North Korea will send a senior delegation to Seoul this week for inter-Korean ministerial talks Wednesday, restoring higher-level dialogue between the two Koreas for the first time in six years.

The two Koreas yesterday held talks at the truce village of Panmunjom at the border to lay the ground rules for the ministerial meeting.

While they agreed to hold the higher-level talks in Seoul on Wednesday, the negotiations continued as of 7:30 p.m. to finalize the details.

After Pyongyang proposed talks Thursday to discuss resurrecting the inter-Korean Kaesong Industrial Complex and Mount Kumgang tour, Seoul responded with a plan to hold a ministerial meeting in Seoul Wednesday.

Seoul’s Unification Ministry spokesman Kim Hyung-suk said yesterday the two Koreas had smooth negotiations, noting that “no argument was seen during the morning session” as inter-Korean contacts were finally restored after years of deadlock and frosty relations.

According to Kim, the two sides reached consensus on having the ministerial meeting in Seoul on Wednesday.

“Through opening remarks, the chief negotiators each presented their positions on the agendas for the ministerial talks and other technical and administrative issues such as the venue, date, size of the delegation, period of trip and transportation route,” Kim said. “And then they discussed the specific arrangements.”

The morning session took place from 10:15 a.m. to 11 a.m. and four more sessions with recesses between followed in the afternoon.

According to the ministry, the two sides exchanged their suggested wordings of how to announce the outcome of the talks in the evening.

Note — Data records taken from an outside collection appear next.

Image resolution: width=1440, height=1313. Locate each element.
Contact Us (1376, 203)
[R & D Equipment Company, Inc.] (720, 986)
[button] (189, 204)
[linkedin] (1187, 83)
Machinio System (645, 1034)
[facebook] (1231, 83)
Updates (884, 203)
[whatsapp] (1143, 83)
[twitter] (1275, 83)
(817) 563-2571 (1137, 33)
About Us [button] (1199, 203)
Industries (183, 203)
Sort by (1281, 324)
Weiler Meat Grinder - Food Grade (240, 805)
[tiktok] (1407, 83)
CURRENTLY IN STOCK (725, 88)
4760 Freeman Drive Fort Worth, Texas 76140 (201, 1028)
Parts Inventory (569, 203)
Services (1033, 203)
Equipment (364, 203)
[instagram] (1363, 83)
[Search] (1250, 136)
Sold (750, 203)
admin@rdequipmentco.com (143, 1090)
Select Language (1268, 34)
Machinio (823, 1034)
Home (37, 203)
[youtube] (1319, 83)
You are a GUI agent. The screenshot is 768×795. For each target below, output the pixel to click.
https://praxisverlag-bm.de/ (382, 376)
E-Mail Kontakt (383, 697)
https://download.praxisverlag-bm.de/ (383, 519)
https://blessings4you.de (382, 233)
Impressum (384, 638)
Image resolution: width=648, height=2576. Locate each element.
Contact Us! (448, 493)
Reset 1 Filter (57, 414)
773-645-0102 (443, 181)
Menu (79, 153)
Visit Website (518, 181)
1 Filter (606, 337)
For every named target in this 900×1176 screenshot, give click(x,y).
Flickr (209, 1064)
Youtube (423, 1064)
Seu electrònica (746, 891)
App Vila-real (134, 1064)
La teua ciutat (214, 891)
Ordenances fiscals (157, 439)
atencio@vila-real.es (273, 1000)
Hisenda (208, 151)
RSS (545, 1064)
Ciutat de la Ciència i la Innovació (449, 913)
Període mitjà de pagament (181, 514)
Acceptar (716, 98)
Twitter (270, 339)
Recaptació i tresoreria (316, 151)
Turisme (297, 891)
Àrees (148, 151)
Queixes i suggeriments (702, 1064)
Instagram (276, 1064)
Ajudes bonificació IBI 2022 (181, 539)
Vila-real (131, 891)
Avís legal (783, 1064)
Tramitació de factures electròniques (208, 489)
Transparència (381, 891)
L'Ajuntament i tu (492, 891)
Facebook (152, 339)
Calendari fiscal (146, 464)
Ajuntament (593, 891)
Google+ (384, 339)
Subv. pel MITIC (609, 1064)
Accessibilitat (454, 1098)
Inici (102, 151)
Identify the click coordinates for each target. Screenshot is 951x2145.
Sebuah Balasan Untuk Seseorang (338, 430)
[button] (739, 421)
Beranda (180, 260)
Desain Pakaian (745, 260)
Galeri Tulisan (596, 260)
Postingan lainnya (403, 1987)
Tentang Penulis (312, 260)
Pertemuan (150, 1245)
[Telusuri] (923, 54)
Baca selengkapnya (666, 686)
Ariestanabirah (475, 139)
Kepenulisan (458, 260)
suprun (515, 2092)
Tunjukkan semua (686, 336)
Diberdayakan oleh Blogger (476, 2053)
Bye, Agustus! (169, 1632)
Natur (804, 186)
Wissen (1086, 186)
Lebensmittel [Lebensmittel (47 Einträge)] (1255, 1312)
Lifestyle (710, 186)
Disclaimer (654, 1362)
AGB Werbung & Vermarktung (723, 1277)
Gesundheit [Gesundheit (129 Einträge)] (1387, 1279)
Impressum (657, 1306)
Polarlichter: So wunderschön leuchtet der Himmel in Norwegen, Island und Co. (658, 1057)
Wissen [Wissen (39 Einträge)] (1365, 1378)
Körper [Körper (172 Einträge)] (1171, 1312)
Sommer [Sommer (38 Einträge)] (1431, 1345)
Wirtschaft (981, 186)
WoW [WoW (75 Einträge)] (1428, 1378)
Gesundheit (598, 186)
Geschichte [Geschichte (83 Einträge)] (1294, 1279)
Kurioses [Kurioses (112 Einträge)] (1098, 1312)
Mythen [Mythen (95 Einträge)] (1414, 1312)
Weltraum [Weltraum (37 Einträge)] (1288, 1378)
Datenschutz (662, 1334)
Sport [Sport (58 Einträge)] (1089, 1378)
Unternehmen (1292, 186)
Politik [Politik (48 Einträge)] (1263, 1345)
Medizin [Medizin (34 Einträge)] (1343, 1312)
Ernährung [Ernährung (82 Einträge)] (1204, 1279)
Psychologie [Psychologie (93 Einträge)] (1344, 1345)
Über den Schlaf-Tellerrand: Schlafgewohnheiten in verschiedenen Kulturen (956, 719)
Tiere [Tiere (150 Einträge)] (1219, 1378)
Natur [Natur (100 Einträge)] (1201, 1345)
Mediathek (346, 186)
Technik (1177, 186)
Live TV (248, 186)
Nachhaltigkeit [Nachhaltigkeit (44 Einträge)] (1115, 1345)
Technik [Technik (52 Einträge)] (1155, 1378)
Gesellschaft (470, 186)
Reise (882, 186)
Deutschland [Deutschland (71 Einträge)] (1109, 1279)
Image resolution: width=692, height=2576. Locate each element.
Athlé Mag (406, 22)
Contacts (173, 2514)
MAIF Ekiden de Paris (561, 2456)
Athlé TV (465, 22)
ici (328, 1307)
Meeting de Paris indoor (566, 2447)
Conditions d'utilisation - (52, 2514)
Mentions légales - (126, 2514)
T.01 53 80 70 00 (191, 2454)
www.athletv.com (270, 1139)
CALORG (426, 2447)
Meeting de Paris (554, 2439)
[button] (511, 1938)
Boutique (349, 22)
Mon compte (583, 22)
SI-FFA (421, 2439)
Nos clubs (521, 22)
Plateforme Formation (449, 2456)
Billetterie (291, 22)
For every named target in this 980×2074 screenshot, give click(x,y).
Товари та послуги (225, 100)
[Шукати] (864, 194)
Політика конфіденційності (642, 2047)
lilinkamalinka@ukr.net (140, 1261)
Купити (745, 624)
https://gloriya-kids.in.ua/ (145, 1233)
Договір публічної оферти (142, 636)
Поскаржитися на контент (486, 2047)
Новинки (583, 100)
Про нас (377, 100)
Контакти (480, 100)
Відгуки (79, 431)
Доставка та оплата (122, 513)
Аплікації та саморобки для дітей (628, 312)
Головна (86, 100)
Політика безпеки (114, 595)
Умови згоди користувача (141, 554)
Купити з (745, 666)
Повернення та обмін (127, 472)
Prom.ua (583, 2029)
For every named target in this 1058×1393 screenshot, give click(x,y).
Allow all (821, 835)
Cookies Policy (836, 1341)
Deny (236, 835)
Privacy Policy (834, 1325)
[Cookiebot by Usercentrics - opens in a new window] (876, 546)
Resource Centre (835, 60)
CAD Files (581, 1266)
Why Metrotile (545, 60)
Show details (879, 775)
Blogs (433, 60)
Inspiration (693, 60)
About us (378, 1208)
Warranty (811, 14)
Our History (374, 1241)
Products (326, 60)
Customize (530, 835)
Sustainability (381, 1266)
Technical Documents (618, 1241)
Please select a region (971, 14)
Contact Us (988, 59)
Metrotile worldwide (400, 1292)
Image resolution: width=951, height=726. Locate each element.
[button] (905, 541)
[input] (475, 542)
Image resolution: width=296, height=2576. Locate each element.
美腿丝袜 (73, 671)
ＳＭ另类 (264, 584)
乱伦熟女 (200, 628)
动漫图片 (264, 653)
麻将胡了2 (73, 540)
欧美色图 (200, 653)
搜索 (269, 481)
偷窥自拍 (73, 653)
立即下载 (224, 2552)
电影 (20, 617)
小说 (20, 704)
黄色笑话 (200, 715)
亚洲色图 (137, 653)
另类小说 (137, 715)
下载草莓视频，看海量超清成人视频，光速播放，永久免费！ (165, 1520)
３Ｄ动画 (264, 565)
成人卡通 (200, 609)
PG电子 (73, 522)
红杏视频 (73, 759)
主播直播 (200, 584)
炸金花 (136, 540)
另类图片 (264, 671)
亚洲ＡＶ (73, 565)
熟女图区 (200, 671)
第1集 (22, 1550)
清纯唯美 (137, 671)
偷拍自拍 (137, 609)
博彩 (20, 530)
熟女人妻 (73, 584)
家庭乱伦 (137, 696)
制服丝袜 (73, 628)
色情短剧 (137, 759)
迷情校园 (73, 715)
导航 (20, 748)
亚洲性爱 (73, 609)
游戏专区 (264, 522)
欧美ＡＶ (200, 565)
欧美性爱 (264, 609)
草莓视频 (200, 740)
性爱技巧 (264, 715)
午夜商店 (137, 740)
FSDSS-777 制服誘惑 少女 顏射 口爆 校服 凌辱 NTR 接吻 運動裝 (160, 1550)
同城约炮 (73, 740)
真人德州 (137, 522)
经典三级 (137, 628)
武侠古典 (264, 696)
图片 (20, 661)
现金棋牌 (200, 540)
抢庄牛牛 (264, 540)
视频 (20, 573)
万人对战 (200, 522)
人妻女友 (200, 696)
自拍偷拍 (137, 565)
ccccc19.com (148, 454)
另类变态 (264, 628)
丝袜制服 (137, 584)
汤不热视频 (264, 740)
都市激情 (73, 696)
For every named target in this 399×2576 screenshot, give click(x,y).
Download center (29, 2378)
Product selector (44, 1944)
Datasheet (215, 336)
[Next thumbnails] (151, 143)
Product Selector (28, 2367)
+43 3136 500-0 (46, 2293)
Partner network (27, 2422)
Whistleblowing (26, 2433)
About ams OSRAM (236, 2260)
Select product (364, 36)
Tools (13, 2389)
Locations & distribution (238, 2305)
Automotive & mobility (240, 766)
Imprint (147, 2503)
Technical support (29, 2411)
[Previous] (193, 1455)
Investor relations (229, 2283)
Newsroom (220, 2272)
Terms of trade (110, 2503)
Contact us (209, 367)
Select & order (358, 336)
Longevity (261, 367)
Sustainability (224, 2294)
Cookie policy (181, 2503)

More negotiations to finalize the agenda of the Seoul meeting and how long the North Korean delegation will stay were to continue into the night, the ministry said.

The South Korean delegation was led by Chun Hae-sung, head of the unification policy office at the Ministry of Unification, while the North sent Kim Song-hye, a senior official from the Committee for the Peaceful Reunification of the Fatherland, as its chief negotiator. Both of them were accompanied by two officials each.

Yesterday’s talks were the first government contact between the two Koreas in two years and four months. The relationship between Seoul and Pyongyang worsened severely during the presidency of Lee Myung-bak, the predecessor of South Korean President Park Geun-hye.

The upcoming ministerial talks will be the 22nd of their kind. The 21st meeting took place in Seoul in 2007, and none took place during the Lee administration.

It remains to be seen whom Pyongyang will send to Seoul for Wednesday’s meeting as the counterpart of Unification Minister Ryoo Kihl-jae. Seoul hopes to see Kim Yang-gon, director of the United Front Department of the North’s ruling Workers’ Party, since he is technically the counterpart of Ryoo.

Because the ministerial meeting will address a wide range of sensitive issues such as normalizing the operation of the Kaesong Industrial Complex, resuming the Mount Kumgang tour program and holding reunions of separated families, the South has pressured the North to send Kim, who is considered to have enough authority to make substantive decisions. The South sent a message addressed to Kim last week in an effort to encourage his participation.

When the North withdrew all of its 53,000 workers from the Kaesong factories in April, effectively paralyzing its operation, Kim made a visit to the industrial park and announced the decision.

Since 2007, Kim served as the United Front Department director, overseeing all South Korea affairs. But when the two Koreas had its last ministerial talks that year, the North sent a lower-level negotiator, not Kim, and the meeting ended with no agreement.